Metadata-Version: 2.4
Name: saliencytools
Version: 0.35
Summary: A collection of metrics for comparing saliency maps
Home-page: https://github.com/valevalerio/saliencytools
Author: Valerio Bonsignori
Author-email: Valerio Bonsignori <valerio.bonsignori@phd.unipi.it>
License-Expression: MIT
Project-URL: Homepage, https://github.com/valevalerio/saliencytools
Project-URL: Issues, https://github.com/valevalerio/saliencytools/issues
Project-URL: Documentation, https://valevalerio.github.io/saliencytools/
Classifier: Programming Language :: Python :: 3
Classifier: Operating System :: OS Independent
Requires-Python: >=3.10
Description-Content-Type: text/markdown
License-File: LICENSE
Dynamic: author
Dynamic: home-page
Dynamic: license-file
Dynamic: requires-python

# SaliencyTools

Comparing saliency maps produced by XAI methods.

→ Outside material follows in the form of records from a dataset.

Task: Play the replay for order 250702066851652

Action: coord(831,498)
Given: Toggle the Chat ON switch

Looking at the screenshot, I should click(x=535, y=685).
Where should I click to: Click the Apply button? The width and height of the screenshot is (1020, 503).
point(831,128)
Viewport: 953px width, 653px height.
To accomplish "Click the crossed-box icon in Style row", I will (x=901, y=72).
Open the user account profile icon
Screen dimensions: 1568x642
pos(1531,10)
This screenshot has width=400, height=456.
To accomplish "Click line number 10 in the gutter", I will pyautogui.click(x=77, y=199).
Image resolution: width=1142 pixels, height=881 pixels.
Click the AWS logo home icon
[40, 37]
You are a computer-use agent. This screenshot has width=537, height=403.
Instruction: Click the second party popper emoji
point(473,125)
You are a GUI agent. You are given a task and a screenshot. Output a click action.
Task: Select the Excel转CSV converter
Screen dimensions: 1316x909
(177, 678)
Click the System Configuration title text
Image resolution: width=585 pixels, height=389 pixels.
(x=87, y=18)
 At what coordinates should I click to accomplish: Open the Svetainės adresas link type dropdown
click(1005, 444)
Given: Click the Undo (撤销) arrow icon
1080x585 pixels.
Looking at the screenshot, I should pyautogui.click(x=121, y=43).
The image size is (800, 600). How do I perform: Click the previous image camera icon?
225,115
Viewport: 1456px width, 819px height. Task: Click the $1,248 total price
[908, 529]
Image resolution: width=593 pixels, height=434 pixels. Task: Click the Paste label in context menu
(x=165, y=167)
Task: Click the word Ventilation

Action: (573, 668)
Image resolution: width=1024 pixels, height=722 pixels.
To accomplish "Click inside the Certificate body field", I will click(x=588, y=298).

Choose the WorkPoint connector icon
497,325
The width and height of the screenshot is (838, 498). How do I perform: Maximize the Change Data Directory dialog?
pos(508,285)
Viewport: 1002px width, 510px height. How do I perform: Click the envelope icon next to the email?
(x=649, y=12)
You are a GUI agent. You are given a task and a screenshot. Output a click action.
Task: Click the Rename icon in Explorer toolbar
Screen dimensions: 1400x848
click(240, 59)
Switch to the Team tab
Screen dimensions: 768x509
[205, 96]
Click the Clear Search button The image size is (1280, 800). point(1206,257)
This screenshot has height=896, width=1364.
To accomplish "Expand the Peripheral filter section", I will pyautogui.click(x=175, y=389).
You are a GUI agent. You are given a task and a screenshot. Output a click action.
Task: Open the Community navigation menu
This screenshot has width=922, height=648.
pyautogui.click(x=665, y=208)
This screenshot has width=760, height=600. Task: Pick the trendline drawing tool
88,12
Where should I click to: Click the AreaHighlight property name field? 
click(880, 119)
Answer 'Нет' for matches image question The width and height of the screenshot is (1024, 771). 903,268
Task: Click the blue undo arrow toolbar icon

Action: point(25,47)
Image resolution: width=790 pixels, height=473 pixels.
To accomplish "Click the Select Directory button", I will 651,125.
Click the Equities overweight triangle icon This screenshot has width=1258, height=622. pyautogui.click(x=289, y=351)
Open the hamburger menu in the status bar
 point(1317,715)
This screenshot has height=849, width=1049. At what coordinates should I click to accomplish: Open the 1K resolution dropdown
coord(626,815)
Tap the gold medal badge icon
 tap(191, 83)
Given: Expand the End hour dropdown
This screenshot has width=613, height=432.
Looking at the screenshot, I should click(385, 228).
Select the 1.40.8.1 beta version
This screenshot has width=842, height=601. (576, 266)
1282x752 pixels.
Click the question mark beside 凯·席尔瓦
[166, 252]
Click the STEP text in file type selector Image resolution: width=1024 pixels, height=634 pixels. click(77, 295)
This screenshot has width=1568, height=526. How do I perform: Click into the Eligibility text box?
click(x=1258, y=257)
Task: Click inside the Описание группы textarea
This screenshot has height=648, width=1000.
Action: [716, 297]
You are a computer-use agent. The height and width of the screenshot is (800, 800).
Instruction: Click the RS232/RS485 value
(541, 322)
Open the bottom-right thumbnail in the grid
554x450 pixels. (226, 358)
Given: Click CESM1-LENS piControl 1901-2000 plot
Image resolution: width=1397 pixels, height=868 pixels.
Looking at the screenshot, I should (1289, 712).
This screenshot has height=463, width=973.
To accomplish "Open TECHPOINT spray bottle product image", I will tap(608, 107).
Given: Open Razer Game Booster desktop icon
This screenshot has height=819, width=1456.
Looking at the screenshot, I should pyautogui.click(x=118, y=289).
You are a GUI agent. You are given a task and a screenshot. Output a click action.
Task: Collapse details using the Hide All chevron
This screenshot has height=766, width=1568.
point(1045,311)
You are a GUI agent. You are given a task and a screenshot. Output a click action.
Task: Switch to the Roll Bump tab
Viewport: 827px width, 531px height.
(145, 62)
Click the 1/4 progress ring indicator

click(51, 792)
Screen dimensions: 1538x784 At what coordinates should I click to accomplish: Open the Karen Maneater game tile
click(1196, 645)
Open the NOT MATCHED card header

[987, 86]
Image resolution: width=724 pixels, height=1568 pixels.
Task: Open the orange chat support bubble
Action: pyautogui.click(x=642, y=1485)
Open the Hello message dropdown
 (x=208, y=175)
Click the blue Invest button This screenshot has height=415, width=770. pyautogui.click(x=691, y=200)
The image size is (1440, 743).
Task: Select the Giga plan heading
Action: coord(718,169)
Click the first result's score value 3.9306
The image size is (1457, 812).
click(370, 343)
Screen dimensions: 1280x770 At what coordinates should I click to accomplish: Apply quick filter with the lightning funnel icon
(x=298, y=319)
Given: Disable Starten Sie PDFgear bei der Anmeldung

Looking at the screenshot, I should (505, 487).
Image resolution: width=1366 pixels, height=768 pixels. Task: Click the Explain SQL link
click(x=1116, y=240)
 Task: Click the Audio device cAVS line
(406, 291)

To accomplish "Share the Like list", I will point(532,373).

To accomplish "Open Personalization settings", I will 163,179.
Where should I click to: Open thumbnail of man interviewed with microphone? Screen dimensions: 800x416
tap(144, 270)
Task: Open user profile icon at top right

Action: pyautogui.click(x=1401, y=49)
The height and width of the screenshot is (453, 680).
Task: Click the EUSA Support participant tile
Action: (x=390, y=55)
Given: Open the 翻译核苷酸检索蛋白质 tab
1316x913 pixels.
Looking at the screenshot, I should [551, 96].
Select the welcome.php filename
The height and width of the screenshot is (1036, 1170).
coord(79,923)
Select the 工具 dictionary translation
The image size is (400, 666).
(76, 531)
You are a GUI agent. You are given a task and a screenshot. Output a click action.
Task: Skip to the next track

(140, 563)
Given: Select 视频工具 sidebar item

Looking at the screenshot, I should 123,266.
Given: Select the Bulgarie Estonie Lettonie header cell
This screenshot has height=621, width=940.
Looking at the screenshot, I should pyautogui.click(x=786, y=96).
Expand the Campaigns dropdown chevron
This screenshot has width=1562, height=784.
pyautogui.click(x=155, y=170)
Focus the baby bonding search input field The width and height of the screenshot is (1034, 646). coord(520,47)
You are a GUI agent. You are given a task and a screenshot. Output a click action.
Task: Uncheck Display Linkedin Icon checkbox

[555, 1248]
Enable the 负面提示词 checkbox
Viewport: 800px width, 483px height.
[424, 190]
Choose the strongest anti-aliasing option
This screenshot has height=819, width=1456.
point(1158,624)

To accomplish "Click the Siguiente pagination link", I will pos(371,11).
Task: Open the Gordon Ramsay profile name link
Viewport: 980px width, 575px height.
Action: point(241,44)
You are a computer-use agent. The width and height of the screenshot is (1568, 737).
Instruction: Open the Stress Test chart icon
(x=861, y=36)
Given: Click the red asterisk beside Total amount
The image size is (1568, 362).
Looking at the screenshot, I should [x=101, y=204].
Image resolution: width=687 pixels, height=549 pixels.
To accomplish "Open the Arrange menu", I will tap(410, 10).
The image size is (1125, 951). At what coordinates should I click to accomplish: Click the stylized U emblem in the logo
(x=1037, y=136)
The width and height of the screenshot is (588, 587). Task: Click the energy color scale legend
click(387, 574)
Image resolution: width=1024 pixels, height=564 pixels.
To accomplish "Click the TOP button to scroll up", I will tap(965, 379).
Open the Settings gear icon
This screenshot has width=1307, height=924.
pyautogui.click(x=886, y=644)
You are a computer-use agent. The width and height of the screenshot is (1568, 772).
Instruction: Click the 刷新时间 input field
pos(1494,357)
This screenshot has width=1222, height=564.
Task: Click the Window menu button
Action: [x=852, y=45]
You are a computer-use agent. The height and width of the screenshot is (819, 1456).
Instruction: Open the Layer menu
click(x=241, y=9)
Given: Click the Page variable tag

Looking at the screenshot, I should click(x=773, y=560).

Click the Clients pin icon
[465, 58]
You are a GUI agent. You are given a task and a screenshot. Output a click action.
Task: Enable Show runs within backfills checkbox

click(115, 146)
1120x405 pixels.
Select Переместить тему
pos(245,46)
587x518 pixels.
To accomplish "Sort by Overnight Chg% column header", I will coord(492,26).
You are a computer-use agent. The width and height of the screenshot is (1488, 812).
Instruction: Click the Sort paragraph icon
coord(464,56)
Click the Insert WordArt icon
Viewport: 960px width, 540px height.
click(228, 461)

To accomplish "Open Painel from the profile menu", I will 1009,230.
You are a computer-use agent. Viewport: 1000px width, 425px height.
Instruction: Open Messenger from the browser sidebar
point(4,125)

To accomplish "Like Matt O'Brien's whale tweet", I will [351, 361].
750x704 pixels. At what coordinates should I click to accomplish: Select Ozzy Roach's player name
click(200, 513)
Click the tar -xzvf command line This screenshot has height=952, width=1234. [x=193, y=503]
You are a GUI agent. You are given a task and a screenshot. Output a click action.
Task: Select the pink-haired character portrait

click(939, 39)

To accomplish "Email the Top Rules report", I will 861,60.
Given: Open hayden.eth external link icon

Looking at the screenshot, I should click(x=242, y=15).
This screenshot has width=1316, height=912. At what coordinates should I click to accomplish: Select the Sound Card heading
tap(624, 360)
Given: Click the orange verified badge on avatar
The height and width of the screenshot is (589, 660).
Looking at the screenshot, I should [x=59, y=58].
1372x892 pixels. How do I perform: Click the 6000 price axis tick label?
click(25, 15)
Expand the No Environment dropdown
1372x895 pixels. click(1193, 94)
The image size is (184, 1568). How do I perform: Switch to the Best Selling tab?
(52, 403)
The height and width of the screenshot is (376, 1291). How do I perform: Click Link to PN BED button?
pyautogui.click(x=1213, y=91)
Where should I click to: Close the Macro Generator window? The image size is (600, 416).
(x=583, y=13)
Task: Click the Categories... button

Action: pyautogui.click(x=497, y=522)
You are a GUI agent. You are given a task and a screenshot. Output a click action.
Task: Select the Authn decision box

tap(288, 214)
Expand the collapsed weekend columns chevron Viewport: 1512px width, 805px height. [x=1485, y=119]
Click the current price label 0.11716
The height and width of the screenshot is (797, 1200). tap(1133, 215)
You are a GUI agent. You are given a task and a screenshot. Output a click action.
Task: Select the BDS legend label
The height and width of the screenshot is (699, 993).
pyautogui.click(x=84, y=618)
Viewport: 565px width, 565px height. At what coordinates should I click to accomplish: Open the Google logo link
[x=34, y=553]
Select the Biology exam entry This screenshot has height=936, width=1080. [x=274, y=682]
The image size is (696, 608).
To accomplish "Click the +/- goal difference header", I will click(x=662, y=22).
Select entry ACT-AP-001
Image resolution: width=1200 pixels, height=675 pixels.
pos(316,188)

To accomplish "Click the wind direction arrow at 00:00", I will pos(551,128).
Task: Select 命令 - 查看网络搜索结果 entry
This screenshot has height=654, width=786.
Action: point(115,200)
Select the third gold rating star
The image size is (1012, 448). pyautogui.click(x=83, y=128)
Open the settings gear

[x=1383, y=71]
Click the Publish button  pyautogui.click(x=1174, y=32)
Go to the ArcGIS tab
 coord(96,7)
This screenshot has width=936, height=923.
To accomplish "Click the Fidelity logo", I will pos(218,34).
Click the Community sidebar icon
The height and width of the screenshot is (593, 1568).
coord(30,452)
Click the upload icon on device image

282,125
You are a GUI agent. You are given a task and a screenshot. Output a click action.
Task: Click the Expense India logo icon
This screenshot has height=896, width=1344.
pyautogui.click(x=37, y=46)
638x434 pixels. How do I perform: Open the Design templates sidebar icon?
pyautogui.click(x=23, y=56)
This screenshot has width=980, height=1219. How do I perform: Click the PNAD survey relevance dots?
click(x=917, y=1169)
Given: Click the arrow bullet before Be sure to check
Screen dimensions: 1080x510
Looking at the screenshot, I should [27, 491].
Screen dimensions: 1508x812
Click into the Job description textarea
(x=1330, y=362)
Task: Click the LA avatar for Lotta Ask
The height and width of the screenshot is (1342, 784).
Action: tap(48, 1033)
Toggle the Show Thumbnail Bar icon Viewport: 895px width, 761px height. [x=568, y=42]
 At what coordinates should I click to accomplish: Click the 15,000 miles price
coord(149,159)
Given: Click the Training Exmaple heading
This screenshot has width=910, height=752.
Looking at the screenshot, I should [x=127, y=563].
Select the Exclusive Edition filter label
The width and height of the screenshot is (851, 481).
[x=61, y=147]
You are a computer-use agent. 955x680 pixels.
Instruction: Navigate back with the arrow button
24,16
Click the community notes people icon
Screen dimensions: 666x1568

![Tests](https://github.com/valevalerio/saliencytools/actions/workflows/test.yml/badge.svg)
[![License: MIT](https://img.shields.io/badge/License-MIT-blue.svg)](https://opensource.org/licenses/MIT)
[![PyPI version](https://img.shields.io/pypi/v/saliencytools)](https://pypi.org/project/saliencytools/)
[![Documentation Status](https://img.shields.io/website?down_color=red&up_color=44cc11&url=https://valevalerio.github.io/saliencytools&label=Documentation)](https://valevalerio.github.io/saliencytools/)

### This module is a work in progress, contributions are welcome!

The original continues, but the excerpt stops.